Washington, D.C.—Pneumocystis is an unwieldy genus of fungal pathogens that cause severe pneumonia, particularly in immunocompromised people like those with HIV/AIDs or who have received organ transplants. However, the mechanisms by which it infects a host organism—and how it acquires resistance to known treatments—remain largely unknown, which makes devising new therapeutics a formidable challenge.
A new tool offers a way forward. In a recent paper in mBio , researchers at the University of Cincinnati College of Medicine in Ohio reported success in genetically modifying Pneumocystis murina, a species of the fungus that infects mice. Their approach uses extracellular vesicles, or EVs, from mouse lungs to deliver gene-modifying molecules inside the fungal cells. Results from both lab and animal tests showed that the modified fungus expressed the introduced genomic modifications.
"This really is the first use of host EVs as a transport mechanism to introduce DNA and nucleic acid material into pathogenic organisms," said A. George Smulian, M.D., an infectious disease researcher and senior author on the study who has studied the genetic machinery of Pneumocystis for decades.
Pneumocystis has long been poorly understood and difficult to study, in part because the fungus only replicates in its mammalian host—which makes it difficult to culture in a lab—and in part because individual species infect specific hosts. The Pneumocystis that infect a mouse are not the same species as one that infects a person. Many microbes share this limitation, leaving key genetic and mechanistic questions unanswered, and Pneumocystis has long represented a broader class of medically important pathogens that are difficult to study experimentally.
Scientists have long known that EVs act like tiny messengers, ferrying lipids, proteins and genetic material between cells. Prior to this study, molecular biologist Steve Sayson, Ph.D., who led the study, had been studying EVs within the host environment where Pneumocystis lives, trying to determine what specific nutrients transferred from EVs to Pneumocystis. That work led him to suspect that EVs might also be used to transfer gene-editing tools like CRISPR-Cas9, a complex of molecules that can be used to edit specific sections of the genome, like a Trojan Horse delivering hidden cargo to the pathogen.
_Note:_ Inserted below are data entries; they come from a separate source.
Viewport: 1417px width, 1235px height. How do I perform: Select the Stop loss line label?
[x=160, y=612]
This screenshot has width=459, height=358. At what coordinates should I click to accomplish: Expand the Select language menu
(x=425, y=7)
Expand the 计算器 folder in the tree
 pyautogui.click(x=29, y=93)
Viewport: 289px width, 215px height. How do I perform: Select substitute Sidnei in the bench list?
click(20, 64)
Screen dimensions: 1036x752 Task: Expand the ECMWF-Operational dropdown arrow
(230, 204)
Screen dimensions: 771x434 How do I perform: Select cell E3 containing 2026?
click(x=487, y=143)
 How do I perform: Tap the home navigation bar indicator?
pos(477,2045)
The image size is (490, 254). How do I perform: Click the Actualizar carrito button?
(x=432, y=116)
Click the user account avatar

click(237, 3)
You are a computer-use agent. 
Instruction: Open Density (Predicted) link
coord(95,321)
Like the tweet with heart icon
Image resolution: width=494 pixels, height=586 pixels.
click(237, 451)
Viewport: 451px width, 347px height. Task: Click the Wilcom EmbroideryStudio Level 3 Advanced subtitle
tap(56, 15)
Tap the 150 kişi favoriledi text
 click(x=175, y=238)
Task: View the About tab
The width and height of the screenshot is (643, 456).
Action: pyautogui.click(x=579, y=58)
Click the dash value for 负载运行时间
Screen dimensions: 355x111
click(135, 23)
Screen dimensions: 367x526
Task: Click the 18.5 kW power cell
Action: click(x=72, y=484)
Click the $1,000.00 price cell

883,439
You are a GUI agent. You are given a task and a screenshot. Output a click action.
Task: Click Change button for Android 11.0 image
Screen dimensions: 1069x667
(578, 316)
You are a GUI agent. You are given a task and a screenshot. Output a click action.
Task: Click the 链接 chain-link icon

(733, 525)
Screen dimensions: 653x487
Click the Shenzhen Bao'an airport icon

Smulian's earlier research on the fungus, combined with Sayson's work on EVs, led the researchers to identify and verify successful genetic targets and transformations. The new tool, said Sayson, allows researchers to use mouse models to understand the genetic workings of the fungi, particularly those related to infection. The researchers say the strategy could extend beyond Pneumocystis to other obligate fungal and host-restricted pathogens. Because all mammalian tissues feature EVs, the approach provides a potential framework for delivering genetic tools into organisms that have resisted traditional laboratory manipulation.
One of the mutations they targeted, said Sayson, has been connected to the development of resistance to a common prophylactic drug among immunocompromised people. "So now we're able to interrogate that process to say what's causing resistance," he said. "Maybe we can develop a better drug." That would be particularly useful in parts of the world where people with HIV/AIDs lack access to high quality health care and may be severely immunocompromised, said Smulian.
The next step, said Sayson, is to find ways to better understand the genetic transformation initiated by the EVs. The new work showed how to change a single gene in a single region, but Sayson said it should be possible to control more genes and the level of expression. "And there's a lot more we can do," he said.
The researchers were supported financially by a grant from the National Institutes of Health that encourages the exploration and development of new tools used to study difficult pathogens like Pneumocystis. The grant provided funding for [JU1.1]experimental proposals with out-of-the-box thinking for new tools, rather than testing hypotheses about the pathogens.
"There are big possibilities with this molecular toolbox," Sayson said.
The grant is unique in that it encourages research on the development of fundamental tools and techniques to further the understanding of pathogens that are difficult to study, which is key to expanding capability to research those pathogens. Supporting further study of microbial interactions, fundamental processes, dynamic relationships and microbial evolutionary mechanisms is the focus of ASM Mechanism Discovery.